Em 2023, defendi minha dissertação de mestrado, na qual analisei o conflito territorial, entre a Retomada Kaingang Gãh Ré e uma empresa que buscava erguer um grande condomínio no local (processo também foi acompanhado pela Matinal e, é claro, pelo Coletivo Catarse). Meus amigos mais próximos lembram o quanto fiquei obcecado ao acessar o Estudo de Viabilidade Urbanística (EVU) desse empreendimento, leitura que se mostrou tão fundamental para a pesquisa, quanto o trabalho de campo junto à comunidade. Felizmente, esse EVU estava entre os 5% de arquivos digitalizados antes das enchentes por uma empresa terceirizada. Caso contrário, poderia hoje estar se misturando ao lixo, junto com outras milhares de pastas e documentos descartados sem cerimônia.

Lembro-me de como foi percorrer aquele arquivo de mais quinhentas páginas, me senti adentrando em uma “cidade de papel” ou abrindo alguma espécie de “caixa preta”. Era uma coleção de registros digitalizados, com páginas amareladas pelo tempo, planilhas manuscritas ou datilografadas, carimbos, mapas, plantas e recortes de jornais – fragmentos de uma silenciosa história do Morro Santana (e de Porto Alegre) nos últimos 40 anos.

Os anexos continham termos técnicos e procedimentos burocráticos que, a princípio, desconhecia. Admito que encontrei desafios para compreendê-los, mas através deles pude refletir sobre várias idas e vindas da aprovação do condomínio, as modificações em seu formato, altura dos prédios, número de apartamentos, de vagas de garagens, dentre outros aspectos do projeto.

Entre os achados no EVU, uma coleção de reportagens e pareceres que criticavam o funcionamento das pedreiras no Morro Santana e constataram o desmatamento de 27% da mata nativa da região entre 1956 e 1972. Outra descoberta: um documento de 1975 propunha a transformação de todo o Morro num Parque Natural Periférico (que jamais foi implementado).

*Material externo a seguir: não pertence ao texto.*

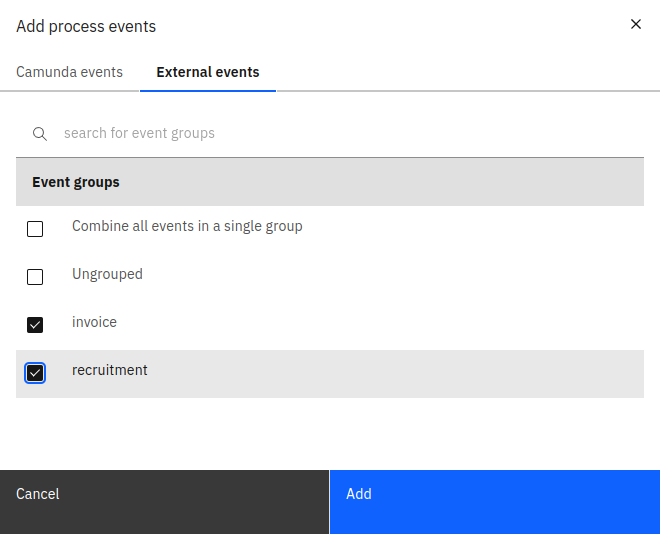The image size is (660, 534).
Task: Select the External events tab
Action: tap(208, 72)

Essas informações eram completamente desconhecidas para mim, antes do contato com o documento, mesmo morando na região e pesquisando sobre a temática há alguns anos.

Parte dos registros descritos por Ruwer. Imagem cedida pelo autor, a partir do EVU do empreendimento.

Havia também indícios de irregularidades e inconsistências relativas ao empreendedor e ao projeto urbanístico. Dentre elas, a descoberta de que o terreno estava hipotecado ao Banco Central por mais de 30 anos por conta de dívidas do proprietário. Além disso, o projeto havia sido aprovado mesmo com a argumentação contrária de diversos conselheiros do Conselho Municipal de Desenvolvimento Urbano Ambiental (CMDUA). Aliás, uma descoberta na época repercutiu bastante nas redes sociais: uma pequena rasura de corretivo tinha alterado os limites de construção do terreno, permitindo a expansão da malha urbana sobre uma antiga área de preservação ambiental.

Esse EVU foi primordial para embasar denúncias, reportagens e estudos que auxiliaram na tanto na defesa jurídica da comunidade indígena pelo Ministério Público Federal (MPF) quanto no processo demarcatório em andamento junto à Fundação Nacional do Índio (FUNAI).

Arquivos como os que estão sendo descartados não apenas documentam o passado: eles atuam diretamente nos acontecimentos, influenciam decisões, afetam vidas e redesenham o espaço urbano. A perda inestimável impactará não apenas arquitetos e urbanistas que manejam essa burocracia no cotidiano de suas profissões, mas qualquer cidadão que precise construir, regularizar ou reformar um imóvel.

A cena remete às páginas de A Menina que Roubava Livros, onde livros são incinerados na Alemanha Nazista para apagar ideias inconvenientes. Aqui, não houve fogo, mas o resultado é semelhante: o apagamento de registros que poderiam frear os interesses dos poderosos. A destruição desse acervo, em meio à revisão do Plano Diretor, não é somente um apagamento histórico, mas um golpe contra a memória urbanística da cidade. Sem documentos sobre o passado, apagam-se debates, eliminam-se entraves e aceleram-se obras que, livres de regras, avançam sobre as ruínas da cidade.